I don’t have autism. I am autistic. This is important to me. It also doesn’t mean that I “see myself as a disability first and a person second,” whatever that is supposed to mean. In my eyes, I’m Julia. Just Julia.
I cannot separate out which parts of me brain are wired because baby I was born this way and which parts of my brain should be marked off as AUTISM. Nor do I particularly care, to be honest. I am Julia, and a significant fraction of Julia is autism (and thus, via the transitive property, I am autism but that’s not the point). Am I a writer because I’m Julia, or because I’m autistic? My writing is good in its own right, I am told, and it’s also fundamentally shaped by my neurology–just like yours. I like Glee and Phineas and Ferb and also Sudoku. Am I allowed to have a personality and preferences, or just perseverations? Is my deeply and inconveniently round-about, pedantic, literal, and analytic way of thinking and using language a sign of a what a profoundly gifted child you were, Julia (and you know, no one ever tells the kids in the gifted programs that they see themselves as gifted first and human second, or that they should call themselves “persons who experience a label of giftedness”) or is it a symptom of some monster hiding in my neurons?

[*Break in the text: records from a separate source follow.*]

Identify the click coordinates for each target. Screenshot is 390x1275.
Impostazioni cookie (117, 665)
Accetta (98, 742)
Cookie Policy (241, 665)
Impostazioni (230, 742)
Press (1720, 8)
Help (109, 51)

I would argue that it’s both, and that it doesn’t matter. Being autistic fundamentally shapes how I perceive and interact with the world, with a million cascading and subtle consequences. I would not be the same Julia I am now without whatever parts of my brain can be marked as AUTISTIC (and that’s bad science in the first place, the brain is a whole lot more complicated and subtle than that, we know that there isn’t one gene or one wiring variation that leads to autism). I also wouldn’t be the same Julia I am now if I hadn’t skipped eighth grade, or hadn’t spent a summer at Stanford, or hadn’t been in choir ororor…
I’m Julia, and I’m autistic, and I will apologize for, justify, qualify, neither.
2.
The dichotomy between being a person and having a disability is a false, and useless, one. It’s based in the notion that people with disabilities they can’t hide or that we can’t pretend to ignore aren’t people. In a certain, socio-linguistic, sense, that’s true. Disability is used to mean something inherently bad and wrong and scary and consuming and destructive and sick, and why would you ever want to include that in any way in your identity or personhood? I myself have said that in a perfect world, there would be no such thing as disability. But please, pay attention: it’s very, very important to look at how the same word can be used a few different ways here. In the above scenarios, where disability means bad, I’m quite literally talking about what disability means, what the word is used to signify, what attributes are assigned it, how our current modern Western society places it in context and value. But that’s not what disability inherently, objectively, physically and literally is.
When a car is disabled, it doesn’t work the way it was designed to work anymore. Human beings, though not designed and constructed in factories like cars, are similar. There is a certain range of activities and capabilities to which most of us are accustomed. When someone isn’t able to match up, they too become disabled. Difficulty walking, talking, hearing, seeing, eating? Disability. This is what disability is.
Notice, though, that when a car stops being drivable it doesn’t also stop being a car. Similarly, a human who can’t do some expected human things doesn’t stop being a human. In some contexts, a car that can’t drive is a bad car, worthless, lesser, low- or non-functioning. In others, though–art, architecture, scrap metal (remember, humans aren’t cars and these examples don’t have direct equivalents for us, please don’t try and find the scrap-metal humans), a car with an exploded wheel is valued positively. Similarly, in a world without stairs, using a wheelchair can be an advantage. In a world where everyone uses sign language, only speaking with your mouth is a disadvantage. Meaning and value and worth get assigned to people based on how useful their range of capabilities and potentials are for various activities. A person who can’t participate in the activity they are expected to is disabled. This is what disability means.
A disability is a stigmatized difference, one we haven’t found a slot for yet. I would love for that stigma, that disabling context, to go away. The raw physical difference itself though? It’s a part of me, and I’m not going to hide it, ignore it, or lie about it.
3.
Quite frankly, it doesn’t matter whether or not I see myself “as a person first, and a disability second.” It’s not going to keep me safe. I know exactly what the other people in the store think when they see me rock, flap, cover my ears.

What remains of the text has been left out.